After years of secular works on environmental philosophy, Rolston tried to wrap theology into science by noting that a number of necessary evolutionary steps were “sideways” and not the “inevitable results” of some “fixed biological or physical law.” This “cascading serendipity” looked to Rolston like the “mask of God.” This wasn’t a hands-on God that actively designed or managed, but was instead “woven very delicately and continuously into ongoing evolutionary processes,” and leading life upwards into ever-increasing complexity. That this process was inevitably built on suffering and death, not to mention mass extinctions of innumerable life forms, was not a cause for despair and renunciation of God, but was instead the method by which life survived, thrived and evolved. And “just as Christ’s death on the cross” was necessary for human redemption, “so were the deaths of millions of animals...necessary to drive the trajectory of earth’s history upward.”
Despite the myriad logical leaps in this theory—for one, it assumes that what scientific theory can’t explain implies the presence of supernatural design—it’s a long way from the hostility to science that a literal interpretation of the Bible spawns.
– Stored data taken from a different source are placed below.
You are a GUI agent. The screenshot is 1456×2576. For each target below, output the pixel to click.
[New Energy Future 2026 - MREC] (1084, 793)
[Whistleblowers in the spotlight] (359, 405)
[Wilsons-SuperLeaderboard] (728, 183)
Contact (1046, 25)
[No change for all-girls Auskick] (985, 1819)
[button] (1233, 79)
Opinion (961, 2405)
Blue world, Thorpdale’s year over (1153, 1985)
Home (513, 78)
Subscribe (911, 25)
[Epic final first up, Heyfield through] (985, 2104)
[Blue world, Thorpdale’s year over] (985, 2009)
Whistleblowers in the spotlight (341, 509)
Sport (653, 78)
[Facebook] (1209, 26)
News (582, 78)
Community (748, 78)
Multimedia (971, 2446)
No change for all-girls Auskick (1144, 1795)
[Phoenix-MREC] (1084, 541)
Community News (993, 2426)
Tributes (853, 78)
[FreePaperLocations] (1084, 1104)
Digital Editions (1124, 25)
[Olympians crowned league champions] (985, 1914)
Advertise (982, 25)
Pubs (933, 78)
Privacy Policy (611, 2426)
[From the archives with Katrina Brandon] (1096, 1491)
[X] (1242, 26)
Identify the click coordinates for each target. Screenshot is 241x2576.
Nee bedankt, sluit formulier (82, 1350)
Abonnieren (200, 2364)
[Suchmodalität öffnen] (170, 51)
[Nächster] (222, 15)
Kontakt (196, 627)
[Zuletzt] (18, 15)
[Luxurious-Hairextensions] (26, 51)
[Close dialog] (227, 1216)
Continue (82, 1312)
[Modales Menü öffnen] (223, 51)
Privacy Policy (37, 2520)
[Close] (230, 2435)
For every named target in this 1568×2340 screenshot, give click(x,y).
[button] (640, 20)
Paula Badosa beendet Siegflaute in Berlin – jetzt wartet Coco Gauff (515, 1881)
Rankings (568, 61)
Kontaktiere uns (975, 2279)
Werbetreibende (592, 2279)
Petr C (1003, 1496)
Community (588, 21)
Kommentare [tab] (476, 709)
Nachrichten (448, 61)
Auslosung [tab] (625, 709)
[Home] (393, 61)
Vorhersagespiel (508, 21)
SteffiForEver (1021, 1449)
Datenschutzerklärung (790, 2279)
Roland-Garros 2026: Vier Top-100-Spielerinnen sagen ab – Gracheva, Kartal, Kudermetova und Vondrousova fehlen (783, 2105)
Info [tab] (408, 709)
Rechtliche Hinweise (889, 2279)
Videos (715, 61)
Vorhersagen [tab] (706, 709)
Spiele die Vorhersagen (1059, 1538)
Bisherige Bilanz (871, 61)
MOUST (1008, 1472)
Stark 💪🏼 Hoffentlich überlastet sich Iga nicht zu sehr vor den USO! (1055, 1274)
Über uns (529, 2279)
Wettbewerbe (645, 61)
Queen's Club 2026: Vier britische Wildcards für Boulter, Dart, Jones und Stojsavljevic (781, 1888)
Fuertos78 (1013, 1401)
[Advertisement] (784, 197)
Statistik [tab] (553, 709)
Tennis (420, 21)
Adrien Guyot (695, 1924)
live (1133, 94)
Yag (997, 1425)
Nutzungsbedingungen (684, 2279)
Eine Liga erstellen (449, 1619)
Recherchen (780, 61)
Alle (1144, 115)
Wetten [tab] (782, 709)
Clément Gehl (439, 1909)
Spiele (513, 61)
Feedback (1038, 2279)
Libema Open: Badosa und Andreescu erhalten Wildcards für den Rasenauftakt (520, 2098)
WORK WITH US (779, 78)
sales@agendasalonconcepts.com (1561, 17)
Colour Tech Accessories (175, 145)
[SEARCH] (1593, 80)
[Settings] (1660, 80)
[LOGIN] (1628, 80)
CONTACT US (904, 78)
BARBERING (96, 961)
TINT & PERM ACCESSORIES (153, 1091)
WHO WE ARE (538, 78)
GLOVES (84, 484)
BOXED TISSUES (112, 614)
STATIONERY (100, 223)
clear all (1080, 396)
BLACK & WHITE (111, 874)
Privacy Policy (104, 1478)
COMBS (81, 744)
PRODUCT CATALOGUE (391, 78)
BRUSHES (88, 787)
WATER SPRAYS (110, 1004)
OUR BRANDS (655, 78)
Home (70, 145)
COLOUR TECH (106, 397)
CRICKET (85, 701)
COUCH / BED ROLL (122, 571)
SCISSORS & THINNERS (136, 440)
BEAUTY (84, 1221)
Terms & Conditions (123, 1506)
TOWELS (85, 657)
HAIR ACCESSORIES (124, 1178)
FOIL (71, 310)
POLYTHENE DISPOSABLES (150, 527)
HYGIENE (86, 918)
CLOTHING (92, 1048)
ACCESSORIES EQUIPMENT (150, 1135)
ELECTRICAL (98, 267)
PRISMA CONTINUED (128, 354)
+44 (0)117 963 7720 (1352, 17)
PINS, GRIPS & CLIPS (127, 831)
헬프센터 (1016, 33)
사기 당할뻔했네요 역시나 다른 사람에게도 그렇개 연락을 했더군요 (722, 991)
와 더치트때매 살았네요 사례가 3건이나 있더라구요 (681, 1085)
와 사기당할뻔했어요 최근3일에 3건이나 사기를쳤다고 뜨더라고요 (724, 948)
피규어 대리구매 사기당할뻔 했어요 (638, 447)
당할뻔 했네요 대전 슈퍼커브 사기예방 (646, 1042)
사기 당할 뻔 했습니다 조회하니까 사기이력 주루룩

And it certainly gives Christians a theological basis for preserving wilderness.
In any case, Preston’s book is a delightful, easily accessible introduction to Rolston’s theories and the school of environmental philosophy. Still, you’ve got to wonder why Preston, a University of Montana philosophy professor, chose to write about Rolston in biographic form since he opts to omit the usual psychological and dramatic explorations found in many contemporary biographies. No doubt the decision is due to some kind of professional respect to the still-living Rolston’s privacy, but the result is a life—apart from its philosophical impact—that is dazzlingly unremarkable.
Make no mistake, the meat of this book is in Rolston’s theories, and in the competing and complementary works of Rolston’s contemporary peers. Perhaps a better dish to serve would have been a history of the environmental philosophy movement, with Rolston simply playing a significant part.
A discussion of Saving Creation begins at the Del Brown Room in Turner Hall Monday, April 27, at 7 PM with a panel including Christopher Preston, Holmes Rolston III, Deborah Slicer and Albert Borgmann. Free.